>> Begin Quoted text
New Data Privacy Law: Steps Organizations Should Take to Update Their Data Inventory for 2023

State legislatures across the US have been on a roll in introducing omnibus privacy bills. During the 2022 legislative cycle, there was a feverish rush of activity surrounding state data privacy laws, and bills pertaining to data privacy regulation were presented by legislators in no less than 29 states, Hearings for the committee were held in 23 of those states, and bills were passed in 14 states. 

 New Data Privacy Laws: Guide to Update Data Inventories for 2023

Utah and Connecticut Reach the Finish Line

Only Utah and Connecticut have successfully passed and enacted comprehensive privacy laws this calendar year. They will be joining their three forerunners, California, Virginia, and Colorado in rolling out state privacy laws which will require compliance starting in 2023. The expectation is for additional states to join the trend in the months ahead.

A federal privacy law, the American Data Privacy and Protection Act,  has moved through congress this year progressively and may reach some big milestones in 2023. Who knows? Maybe this year will be the year that the US finally catches up with other economically developed countries in introducing a federal privacy law. It’s too early, though, to get excited about any US privacy regulations. Although the ADPPA has some bipartisan momentum behind it, the proposed law’s broad exceptions to preemption indicate that people prefer to continue to adapt to a state-by-state strategy. This means that there is a lot of work for businesses to do to update their systems for privacy regulatory compliance with state privacy laws that apply to them.

2022 is definitely “the prep year” for data privacy compliance with new laws going into effect in 2023. 

  • On January 1, 2023, the California Privacy Rights Act (CPRA) will replace California’s current comprehensive data privacy law, the California Consumer Privacy Act (CCPA). Virginia’s first extensive privacy law, the Consumer Data Privacy Act (VCDPA), will also go into effect at the start of 2023.
  • Six months later, on July 1, 2023, Colorado and Connecticut will join in marking history when their first, robust privacy law, the Colorado Privacy Act (CPA) and the Connecticut Privacy Act (CTDPA), go into effect.
  • Businesses operating in or providing services to consumers in Utah will need to be ready for compliance by December 31, 2023.

If keeping up with all the “C” acronyms alone is confusing, you can be sure that compliance will likely be a monumental task.

Step One: Create a Data Inventory

“Data inventories serve as the foundation of the information gathering needed to support other activities such as identifying high-risk processes; determining what data sets you collect to inform data subject request practices or even establishing how you will look to implement a data minimization program and where you will prioritize those efforts,” explains privacy and data protection principal Lindsay Hohler.

Data mapping, a term that also refers to data inventory, requires you to take stock of your data and understand its full scope. A comprehensive data inventory is a crucial component of a privacy program because it can be used to update the privacy notice, more effectively assign security measures, and quickly and effectively respond to customer demands. Although creating an inventory of your data may appear difficult, it will eventually simplify the compliance process as well as an incident response strategy. The right questions must be asked to effectively develop a comprehensive data inventory.
>> End Quoted text
Goal A: In the privacy article, on what date will the California Privacy Rights Act replace the California Consumer Privacy Act?
Goal B: Transcribe the privacy article from "A federal privacy law, the" up to and including "effect in 2023.".
Goal C: Based on the privacy article, answer yes or no to each statement and quote the words that decide it: (i) Data privacy bills were passed in 14 states during the 2022 legislative cycle. (ii) The Colorado Privacy Act goes into effect at the start of 2023. (iii) Businesses serving consumers in Utah must be ready for compliance by December 31, 2023.
The listing that comes next is separate material with no connection to the privacy article.
>> Begin Entries supplied
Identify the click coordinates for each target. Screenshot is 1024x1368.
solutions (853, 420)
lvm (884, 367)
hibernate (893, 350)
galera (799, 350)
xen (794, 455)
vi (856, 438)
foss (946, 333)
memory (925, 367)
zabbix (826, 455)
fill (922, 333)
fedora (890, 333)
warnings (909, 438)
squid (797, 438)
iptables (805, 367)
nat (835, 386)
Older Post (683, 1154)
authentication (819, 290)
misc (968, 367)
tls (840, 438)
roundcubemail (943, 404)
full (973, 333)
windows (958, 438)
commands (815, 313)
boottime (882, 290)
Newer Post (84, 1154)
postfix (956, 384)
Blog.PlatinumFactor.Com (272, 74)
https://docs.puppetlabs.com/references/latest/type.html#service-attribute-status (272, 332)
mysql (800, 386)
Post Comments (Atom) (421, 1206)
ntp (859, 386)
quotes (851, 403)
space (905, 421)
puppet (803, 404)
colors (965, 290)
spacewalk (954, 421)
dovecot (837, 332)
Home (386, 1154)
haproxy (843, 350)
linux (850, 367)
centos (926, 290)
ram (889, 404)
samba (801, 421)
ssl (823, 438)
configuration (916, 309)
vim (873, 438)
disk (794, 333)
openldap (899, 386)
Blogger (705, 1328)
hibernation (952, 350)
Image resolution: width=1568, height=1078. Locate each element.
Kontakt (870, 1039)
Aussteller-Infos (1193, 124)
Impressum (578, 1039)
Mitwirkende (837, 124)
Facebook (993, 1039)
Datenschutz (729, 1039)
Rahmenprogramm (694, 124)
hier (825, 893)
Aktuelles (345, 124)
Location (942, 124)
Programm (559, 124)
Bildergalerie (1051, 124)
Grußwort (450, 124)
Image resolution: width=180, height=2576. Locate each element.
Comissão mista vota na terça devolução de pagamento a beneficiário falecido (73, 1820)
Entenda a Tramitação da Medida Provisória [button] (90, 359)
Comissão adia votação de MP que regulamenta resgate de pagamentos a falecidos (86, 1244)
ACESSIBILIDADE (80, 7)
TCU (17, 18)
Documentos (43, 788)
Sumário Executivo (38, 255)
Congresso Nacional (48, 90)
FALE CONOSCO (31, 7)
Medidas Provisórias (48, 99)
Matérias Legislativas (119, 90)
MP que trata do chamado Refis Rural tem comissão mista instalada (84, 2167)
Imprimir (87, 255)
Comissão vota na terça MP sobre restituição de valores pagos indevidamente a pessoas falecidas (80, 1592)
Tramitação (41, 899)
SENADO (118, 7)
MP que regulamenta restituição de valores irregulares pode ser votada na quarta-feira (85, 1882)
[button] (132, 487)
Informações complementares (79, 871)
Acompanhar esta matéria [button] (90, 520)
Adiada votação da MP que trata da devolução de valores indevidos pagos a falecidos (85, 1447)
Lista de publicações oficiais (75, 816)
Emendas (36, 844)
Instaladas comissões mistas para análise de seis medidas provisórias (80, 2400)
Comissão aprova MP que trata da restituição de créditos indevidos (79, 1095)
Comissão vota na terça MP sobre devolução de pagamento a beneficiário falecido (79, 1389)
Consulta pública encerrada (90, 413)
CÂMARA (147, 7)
>> End Entries supplied
Task solution A: January 1, 2023.

Task solution B:
A federal privacy law, the American Data Privacy and Protection Act,  has moved through congress this year progressively and may reach some big milestones in 2023. Who knows? Maybe this year will be the year that the US finally catches up with other economically developed countries in introducing a federal privacy law. It’s too early, though, to get excited about any US privacy regulations. Although the ADPPA has some bipartisan momentum behind it, the proposed law’s broad exceptions to preemption indicate that people prefer to continue to adapt to a state-by-state strategy. This means that there is a lot of work for businesses to do to update their systems for privacy regulatory compliance with state privacy laws that apply to them.

2022 is definitely “the prep year” for data privacy compliance with new laws going into effect in 2023.

Task solution C:
(i) Yes: "bills were passed in 14 states"
(ii) No: "Six months later, on July 1, 2023, Colorado and Connecticut will join in marking history when their first, robust privacy law, the Colorado Privacy Act (CPA) and the Connecticut Privacy Act (CTDPA), go into effect."
(iii) Yes: "Businesses operating in or providing services to consumers in Utah will need to be ready for compliance by December 31, 2023."